L'operazione ha un taglio parzialmente biografico in quanto è tratta dal libro The Family, scritto nel 1971 da Ed Sanders e Guinevere Turner, e si concentra sulla psiche delle tre giovani protagoniste, con un'alternanza tra il presente filmico (nel quale le ragazze si trovano tra le sbarre del penitenziario) e i numerosi flashback che ripercorrono le fasi salienti della loro permanenza nella comune gestita da Manson.
La sceneggiatura proprio per questa scelta soffre di una frammentazione eccessiva, anche se il percorso di relativa discesa agli inferi avviene abbastanza gradualmente e si focalizza su eventi salienti, uno dei quali ripercorso nell'amaro epilogo che mostra come le cose sarebbero potute andare con una decisione al posto dell'altra.
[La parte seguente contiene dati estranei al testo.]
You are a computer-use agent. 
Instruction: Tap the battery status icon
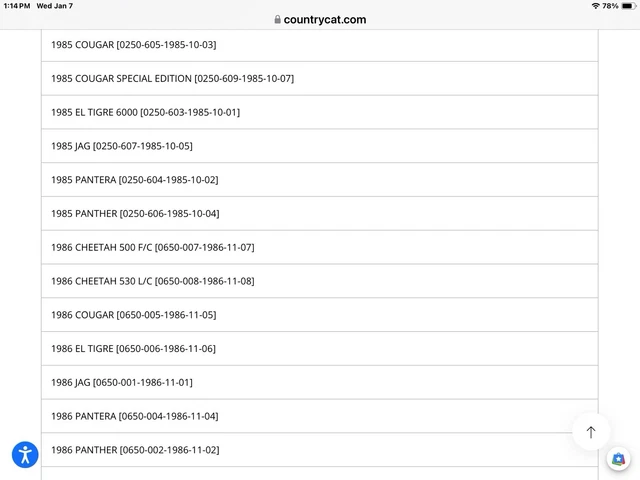point(627,6)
Il contesto introspettivo/drammatico risulta a tratti smorzato, e il fatto di concentrarsi principalmente sulla figura di Lulu (un'ottima Hannah Murray) offre un quadro meno esaustivo del previsto, con il coinvolgimento emotivo volutamente affievolito e un altrettanto esibito, ma paradossalmente realistico, approccio erotico nelle numerose orgie tenute dalla setta, nelle quali Manson comandava le proprie ancelle come vere e proprie schiave sessuali.
Charlie Says ha una precisa impronta stilistica, con alcune sequenze di notevole impatto visivo (su tutte quella in cui il leader parla ai proprio seguaci seduto su una sedia antistante il saloon della comunità), ma sembra non riuscire ad affondare totalmente nella sporcizia morale che vigeva in quel circolo chiuso e foriero di segnali sempre più inquietanti.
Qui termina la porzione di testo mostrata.